La filière laitière est considérée comme un acteur stratégique de la sécurité alimentaire du pays. Elle représente à elle-seule 25% de la production animale, 11% de la production agricole, 40% de la main d’œuvre agricole. Cependant, le membre de l’UTAP, Faouzi Zayani a annoncé que le stock stratégique de la Tunisie en lait suffit à peine à 20 jours de consommation sachant que nous sommes passés de 50 millions à 20 millions de litres. Il a ajouté que l’Etat a abandonné toutes les filières agricoles, ce qui a conduit à leur écroulement l’une après l’autre. Zayani a déploré qu’avec cette politique, l’Etat ait habitué les Tunisiens aux pénuries et au rationnement.

En effet, la crise du secteur laitier alimente de plus en plus les débats. Alors que jadis, dans les années 1990, la Tunisie a atteint l’autosuffisance et même des épisodes de surproduction, maintenant depuis quelques années, le secteur laitier connaît des crises à répétition.

« On a oublié ce que mangeaient les vaches »

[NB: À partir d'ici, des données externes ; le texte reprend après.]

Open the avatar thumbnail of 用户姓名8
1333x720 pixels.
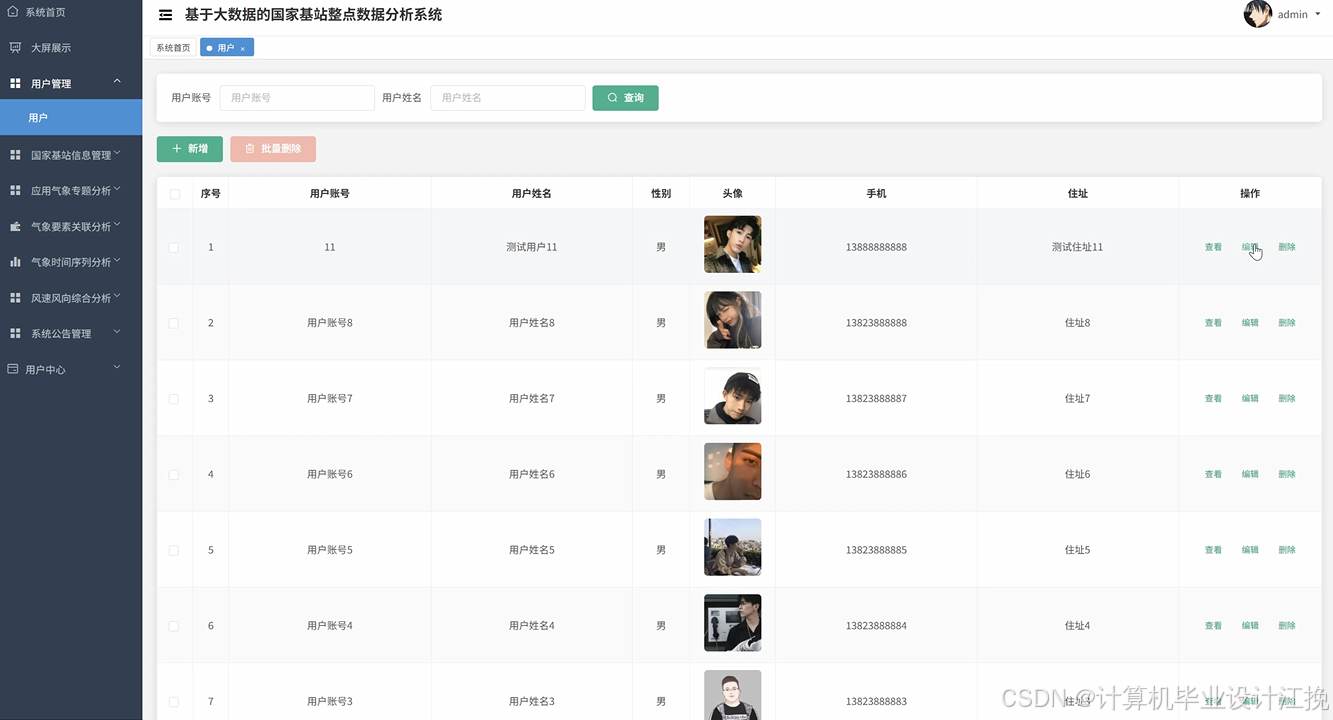732,320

La CONECT (Confédération des Entreprises Citoyennes de Tunisie) a organisé fin septembre une conférence afin d’exposer les problèmes auxquelles fait face ce secteur. Sachant que, chaque année le nombre de bêtes présentes en Tunisie ne cesse de baisser faisant inexorablement diminuer les stocks laitiers. D’après le membre du bureau exécutif du syndicat des agriculteurs de Tunisie (SYNAGRI), Karim Daoud, le problème majeur auquel font face les exploitants aujourd’hui réside dans la nourriture. « En Tunisie, on a amené des animaux, on a créé des centres de collectes, on a fait des industries laitières mais on a oublié ce que mangeaient les vaches. Ainsi il ne faut pas s’étonner de l’augmentation des coûts de production car l’alimentation représente 70% du coût de production d’un litre de lait ou d’un kilo de viande », explique-t-il. Les petits éleveurs, qui possèdent moins de six têtes et qui constituent 80% du contingent de la profession, affrontent les augmentations des prix des aliments pour bétail, principalement soja et maïs. Tous deux sont importés et tous deux ont vu leur cours mondial doubler, voire tripler. Ces éleveurs ont mis en garde, à maintes reprises, contre l’effondrement de cette filière à cause de l’absence de décisions et d’interventions pertinentes de l’Etat en faveur de la filière, précisant que le déficit enregistré dans les quantités de lait reçues habituellement par les usines a atteint 12% et pourrait atteindre 20% au cours de la prochaine période.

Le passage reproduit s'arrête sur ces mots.